Falto de imagen, Del Bosque posee a cambio algo hondamente español y cuya pérdida en este país en los últimos años me alarma especialmente: ese señorío tan nuestro y grave -que tanto admiraban los embajadores europeos- que nos hacía saber estar, y que el Greco fijó para siempre en El caballero de la mano en el pecho. Por eso no hay look en Del Bosque -ni falta que hace- pero sí compostura, que es fuente de prudencia y discreción.

Mucho me temo que de un tiempo a esta parte ha habido en España un triunfo del parecer sobre el ser o del look sobre el valer, que explica -más de lo que se piensa- la honda crisis económica, social e institucional que padecemos. Haga la prueba el lector con personajes del ámbito político, empresarial, financiero y judicial, por ejemplo, y pregúntese el grado de concordancia que ahí entre su apariencia y realidad: intuyo que el balance sea desolador.

Tampoco hay en nuestro entrenador estridencias ni alharacas; mucho menos, bravuconadas (sería muy significativo llevar la contabilidad de las que tiene que soportar el ciudadano español en los años recientes y preguntarse por qué). Junto a ello tiene además una magnanimidad con el adversario en la victoria muy nuestra: su búsqueda y abrazo del entrenador derrotado (bien lo sabe Joachim Löw) evoca aquel gesto de Spínola en Las lanzas, impensable hoy en nuestra España Oficial. Tampoco establece comparaciones jactanciosas ni se engríe públicamente. Por eso gusta nuestro entrenador del quehacer silencioso, pues sabe muy bien -como Juan Ramón Jiménez- que sólo hay que hablar para mejorar el silencio y si no lo mejor es callarse. Compare el lector tal economía de la palabra con la algarabía ininteligible de nuestra política, que impide la reflexión serena y el examen sosegado. Tal vez por eso se fomenta tanto y hayamos caído en la actual postración.

Junto a ello, no menos relevante es la sencilla ejemplaridad de Del Bosque, que ha ido empapando por mímesis el comportamiento de la selección dentro y fuera del campo, resultando un manual de buenas maneras. Cabría oponer a eso la entronización de las malas formas en la vida pública y organizacional española, de la que habría que hacer serio recuento. Sospecho que gran parte del malestar que existe en nuestras empresas desde mucho antes de la crisis se debe a la falta de estilo y malos modos de amplios núcleos directivos e intermedios: habría que averiguar las razones de tal degradación y su impacto en el clima laboral, que aventuro más negativo de lo que se quiere pensar.

Todo esto y mucho más nos ha mostrado la selección con su entrenador a la cabeza, como indicándonos posibilidades de actuación colectiva que tenemos en la mano.

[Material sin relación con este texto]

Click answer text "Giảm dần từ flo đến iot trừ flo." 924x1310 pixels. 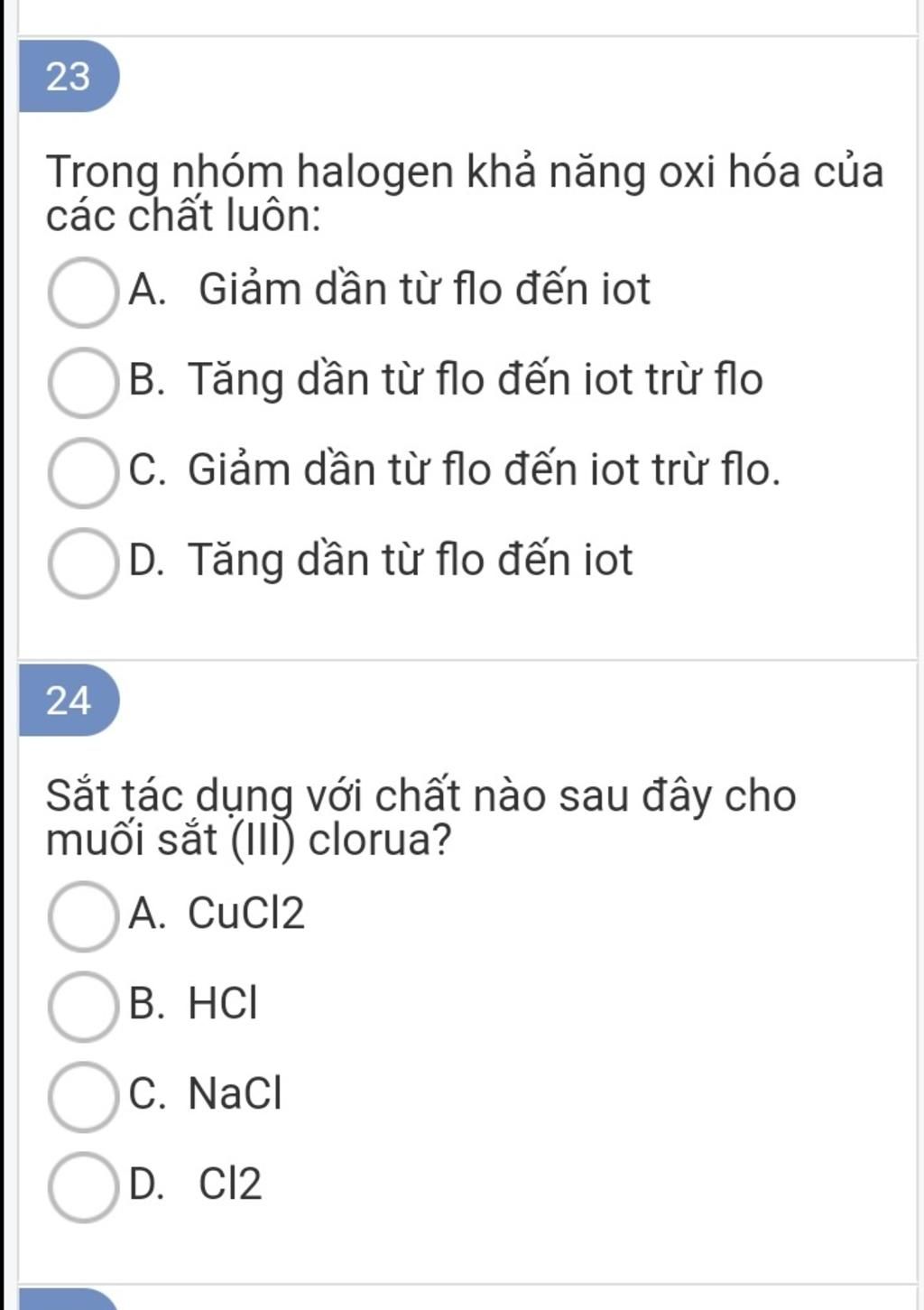coord(484,470)
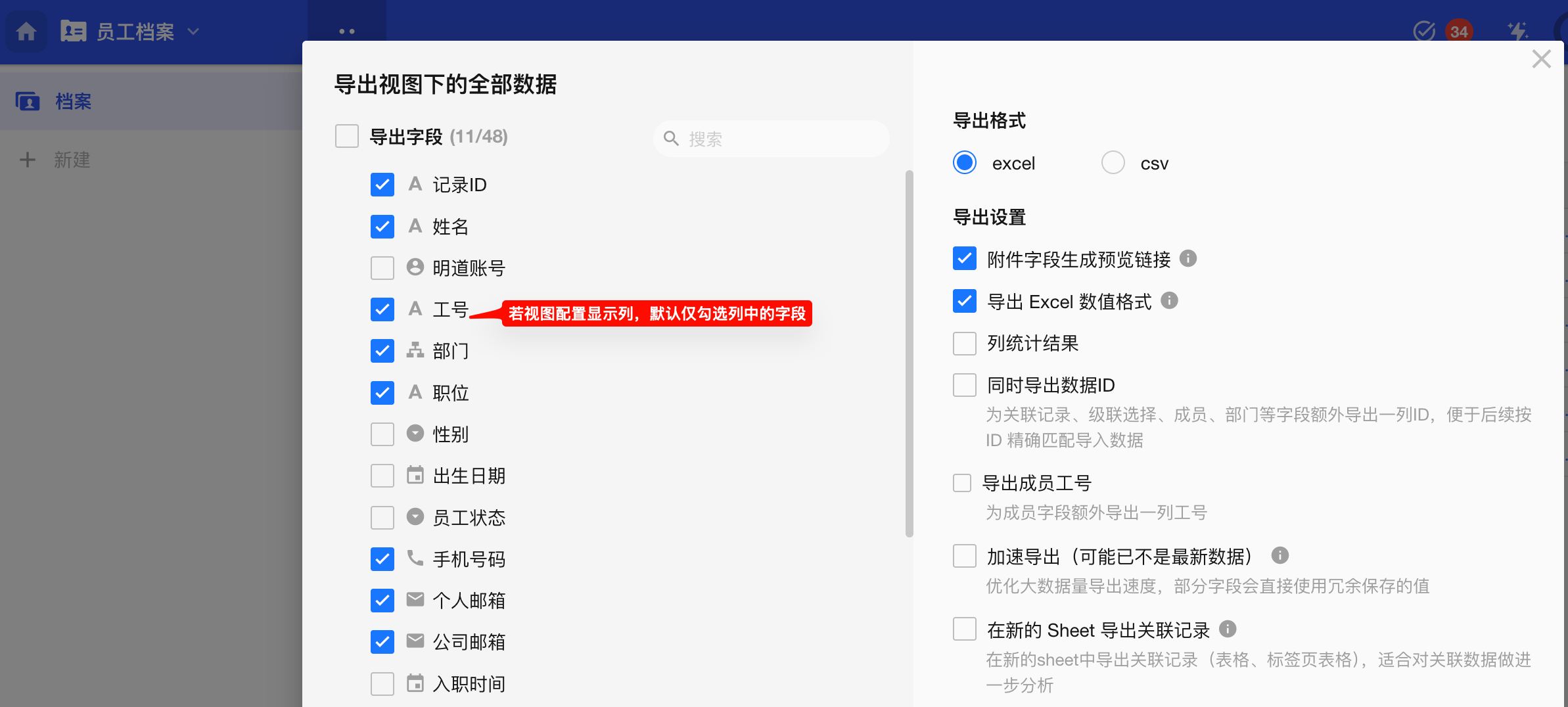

Claro que para no llamarse a engaño hay que recordar que en 1978 Argentina se proclamaba campeona del mundo en Buenos Aires para cinco años después entrar en un default marasmático del que todavía no ha salido. Y es que en las posibilidades de la libertad se cumple fielmente aquel verso cervantino de gran belleza admonitoria: «Tú mismo te has forjado tu ventura». Viendo las hazañas de nuestro equipo, bien podemos hablar de buenaventura. En el caso nacional depende de nosotros no acabar, una vez más, en malaventuras. Vicente del Bosque lo ha acertado a expresar con un deje de esperanza y melancolía: «Ojalá España estuviera tan unida como este equipo». Esa es la España que podría ser.

Ignacio García de Leániz Caprile, profesor de Comportamiento Humano en la Empresa.